Although many factors have been shown to play a role in the development and continuation of conduct disorder family and social environment may be the most significant. Studies have demonstrated that behaviors consistent with the diagnosis of conduct disorder have an association with single parent status, young age of mothers, large family size and parental divorce. However, it is very challenging to ferret out these factors from other significant variables such as poverty. Peer influences, in particular peer rejection during childhood, has also been shown to have a strong association with the occurrence of the disorder. Parent-child interactions are also critical in the development of CD. Low levels of parent involvement, erratic punishment routines, and inadequate and/or ineffective supervision all play a significant role.
As might be expected the treatment of conduct disorder can be rather challenging and complex. Adding to this challenge is the predictable presence of an uncooperative attitude along with distrust of adults, particularly those in a position of authority. As such, initial assessment and treatment planning would best be undertaken by a psychiatrist with experience in working with children and adolescents. Effective treatment must not only include psychological and educational elements, but overall medical and family support as well. It is absolutely imperative that the patient’s family be directly and regularly involved in order to learn intervention techniques to help manage their child’s behaviors, and that there be close and regular communication between the parents and school. Of course, in cases of abuse, the child’s family involvement may actually have to be supervised, or in severe cases the child may need to be removed from the family altogether. Treatment typically takes quite some time as developing new behavioral patterns and attitudes does not occur in a brief period of time. Recent research indicates that it is the severity of the problematic behaviors, rather than the child’s age, which is most predictive of treatment success or failure. Severe CD in adolescents is more resistant to treatment when compared to younger kids. However, with appropriate and persistent treatment intervention some improvements have been demonstrated in all ages and in all levels of severity.
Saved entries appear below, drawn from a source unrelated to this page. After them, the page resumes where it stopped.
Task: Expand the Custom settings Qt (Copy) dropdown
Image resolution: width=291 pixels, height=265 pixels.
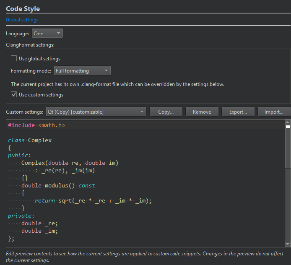Action: coord(96,112)
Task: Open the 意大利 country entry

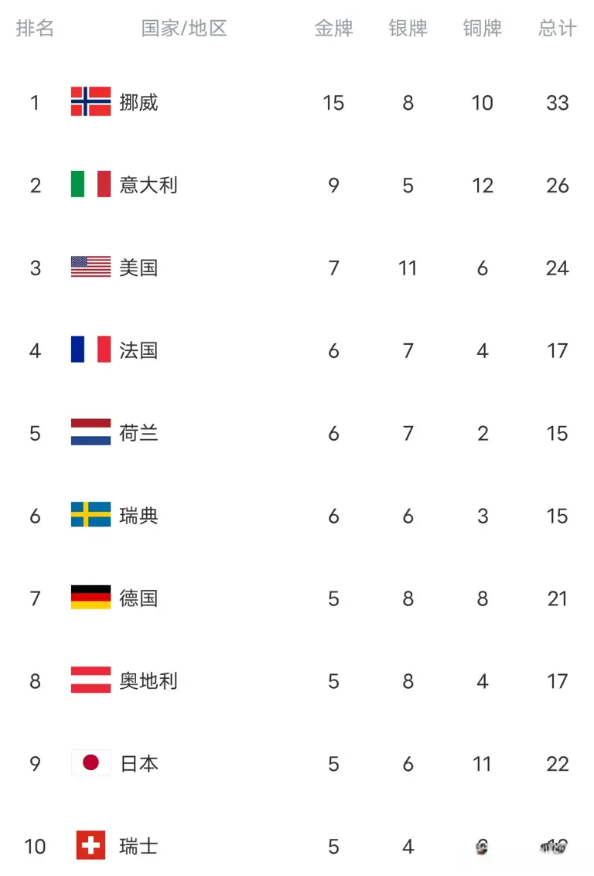Action: (148, 185)
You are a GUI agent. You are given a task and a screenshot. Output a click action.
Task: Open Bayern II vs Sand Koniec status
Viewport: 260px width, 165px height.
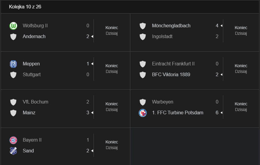coord(112,145)
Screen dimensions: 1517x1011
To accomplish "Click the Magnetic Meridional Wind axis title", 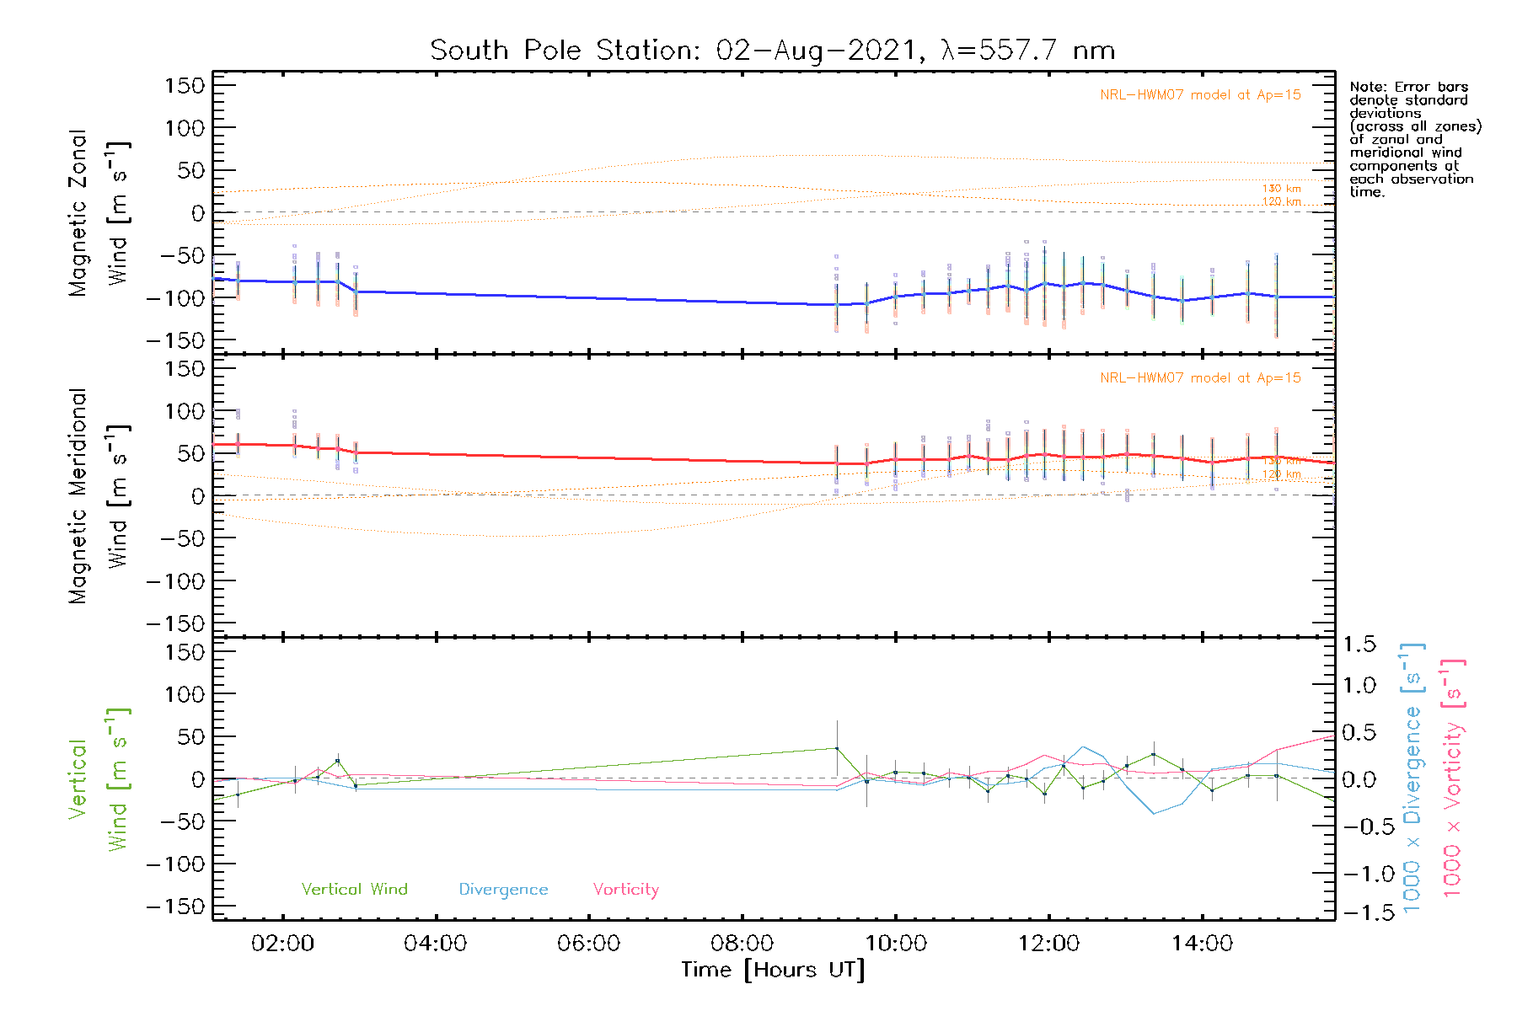I will coord(98,496).
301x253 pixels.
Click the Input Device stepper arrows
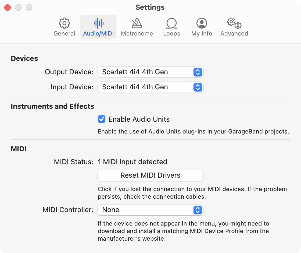[x=198, y=87]
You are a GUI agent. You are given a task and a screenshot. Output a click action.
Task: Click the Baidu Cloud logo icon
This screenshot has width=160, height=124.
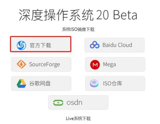pyautogui.click(x=95, y=45)
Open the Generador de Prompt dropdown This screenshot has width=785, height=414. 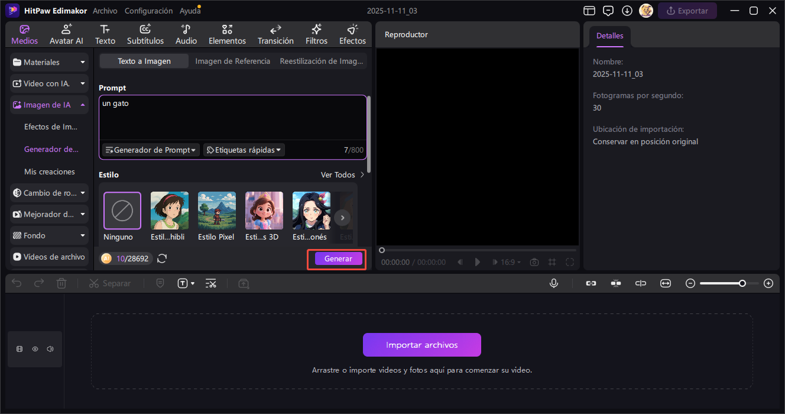(x=151, y=150)
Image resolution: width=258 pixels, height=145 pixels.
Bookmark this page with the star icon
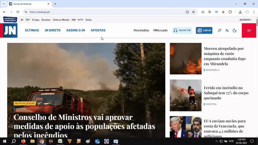tap(194, 12)
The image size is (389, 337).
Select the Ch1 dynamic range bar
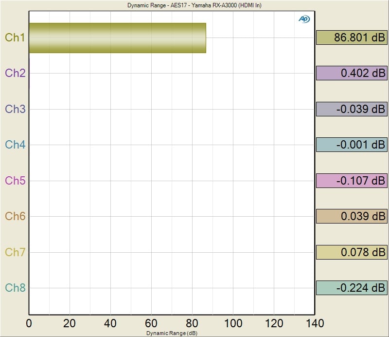tap(117, 38)
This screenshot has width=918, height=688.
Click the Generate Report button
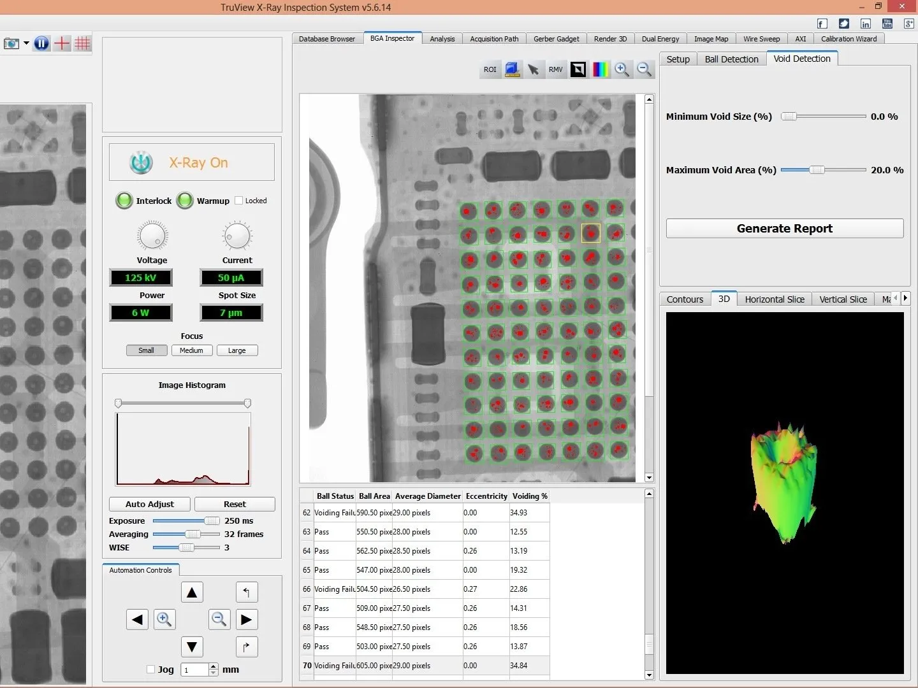tap(784, 229)
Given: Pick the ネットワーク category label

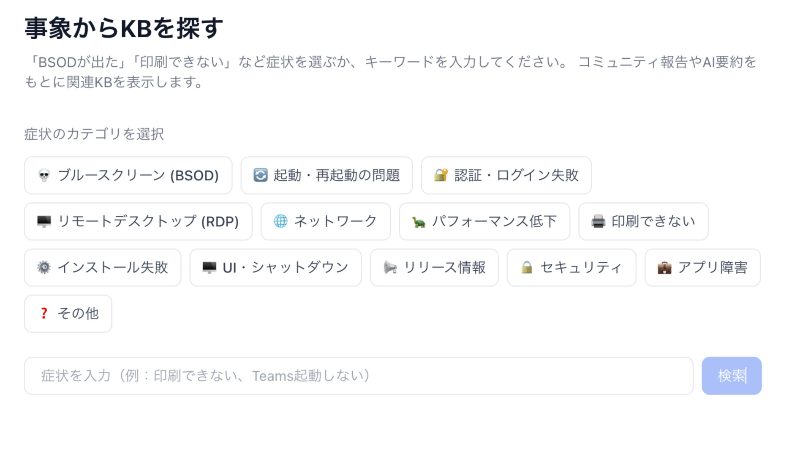Looking at the screenshot, I should (x=335, y=221).
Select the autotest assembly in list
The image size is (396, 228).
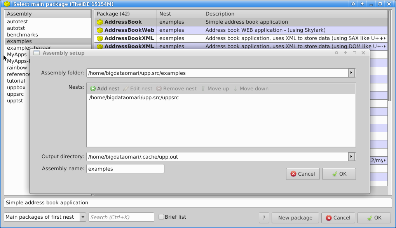(x=17, y=22)
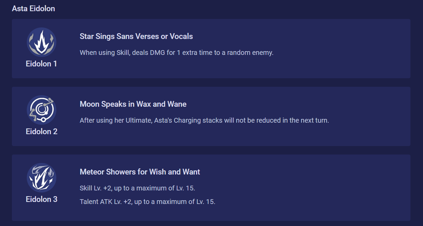Screen dimensions: 423x226
Task: Select the Eidolon 1 label
Action: click(x=41, y=64)
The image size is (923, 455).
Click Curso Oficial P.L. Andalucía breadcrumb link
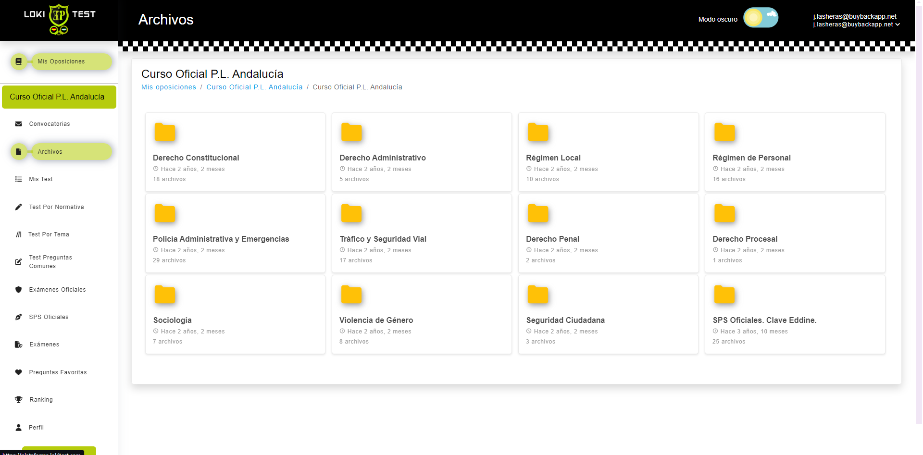coord(254,87)
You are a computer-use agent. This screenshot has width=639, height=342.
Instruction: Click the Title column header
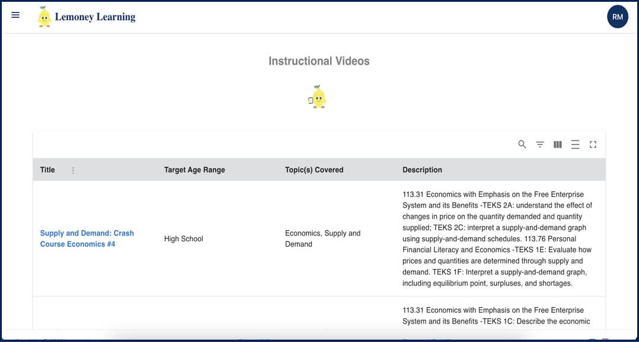pos(47,170)
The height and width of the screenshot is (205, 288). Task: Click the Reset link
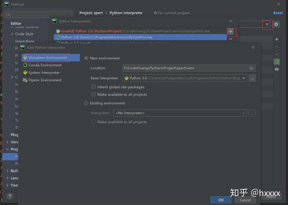click(x=278, y=13)
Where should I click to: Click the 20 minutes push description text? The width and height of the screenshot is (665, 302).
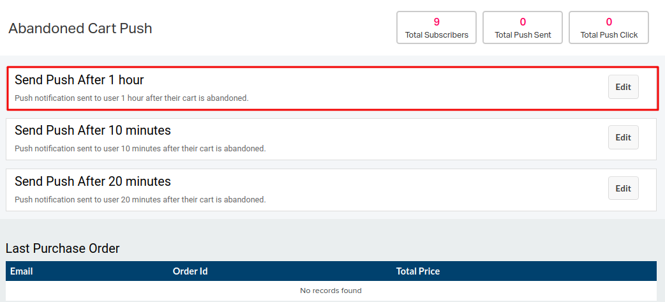140,199
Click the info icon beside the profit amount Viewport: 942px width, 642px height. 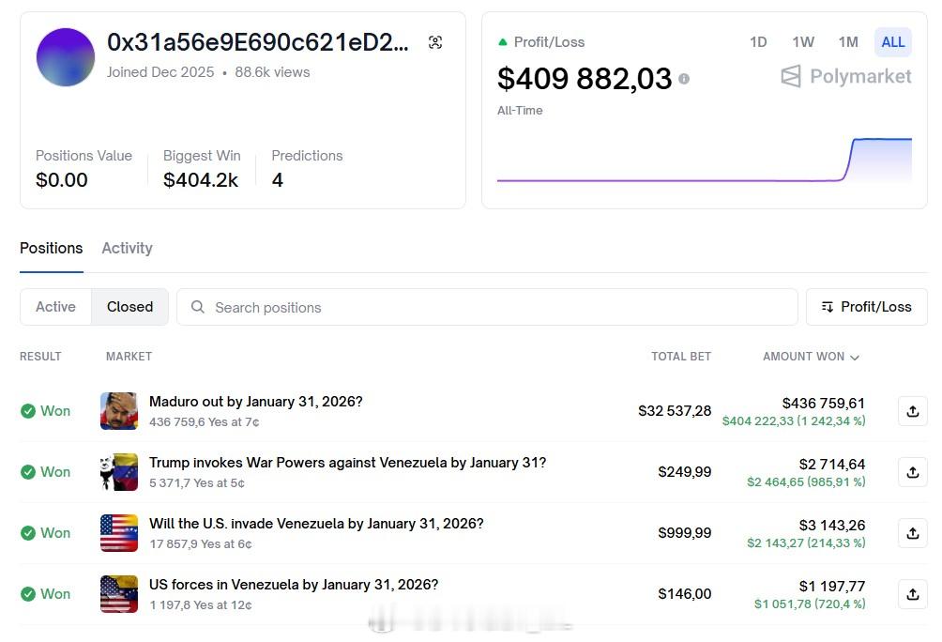(x=684, y=79)
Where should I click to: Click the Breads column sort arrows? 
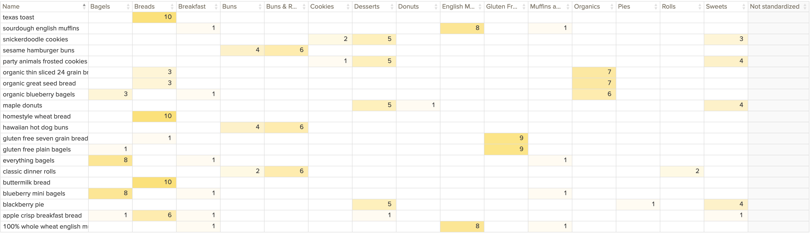click(172, 7)
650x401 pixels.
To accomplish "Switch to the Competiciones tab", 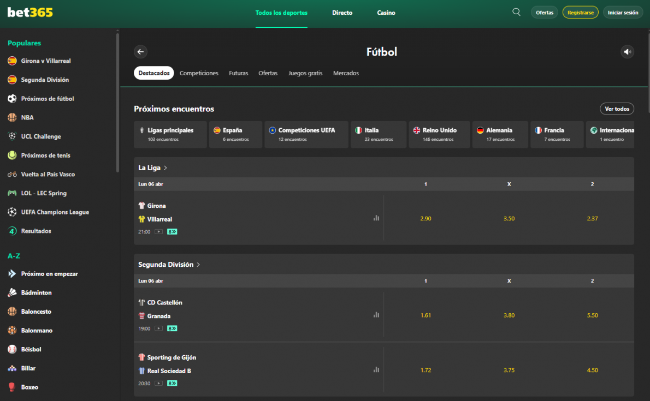I will 199,73.
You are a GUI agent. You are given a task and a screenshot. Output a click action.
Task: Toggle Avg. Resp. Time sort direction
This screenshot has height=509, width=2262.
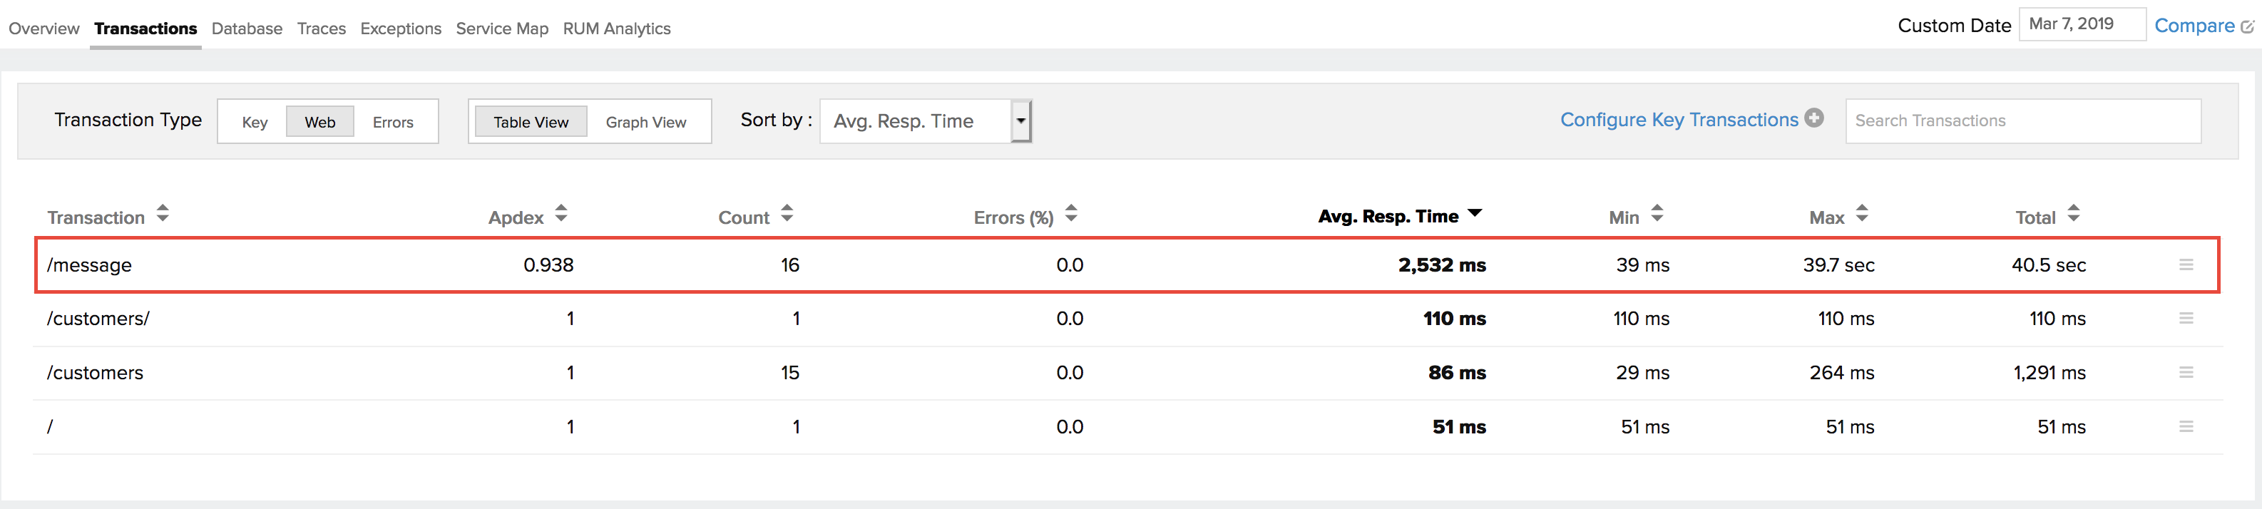[1474, 214]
Of the many psychological therapeutic approaches available parent management training (PMT) has been shown to have the most positive impact in altering the negative behaviors of conduct disorder. PMT trains parents how to effectively modify their child’s behaviors at home, and is based upon research showing that many of the problematic behaviors are actually developed and maintained by maladaptive parent-child interactions. PMT assists parents to change their focus of attention on the negative and disruptive behaviors of their child, and instead identify, focus upon, and reinforce appropriate and positive behaviors. It further helps improve parenting skills by teaching parents to use positive reinforcement techniques with clear and precise feedback in response to appropriate desired behaviors, and avoid aversive punishments whenever possible. Treatment with medications can also be very helpful in addressing conditions often found in association with conduct disorder such as Attention Deficit Hyperactivity Disorder, depression, Post-traumatic Stress Disorder, anxiety and others.
A very good resource for better understanding how to more effectively parent the conduct disordered or otherwise behaviorally disordered child are the books Parent Management Training: Treatment for Oppositional, Aggressive, and Antisocial Behavior in Children and Adolescents and The Kazdin Method for Parenting the Defiant Child both by Alan E. Kazdin, Ph.D. Dr. Kazdin is the John M. Musser Professor of Psychology, Child Psychiatry, and Institute of Social and Policy Studies at Yale University. He is also the director of the Yale Parenting Center and Child Conduct Clinic, an outpatient treatment service for children with aggressive and antisocial behavior.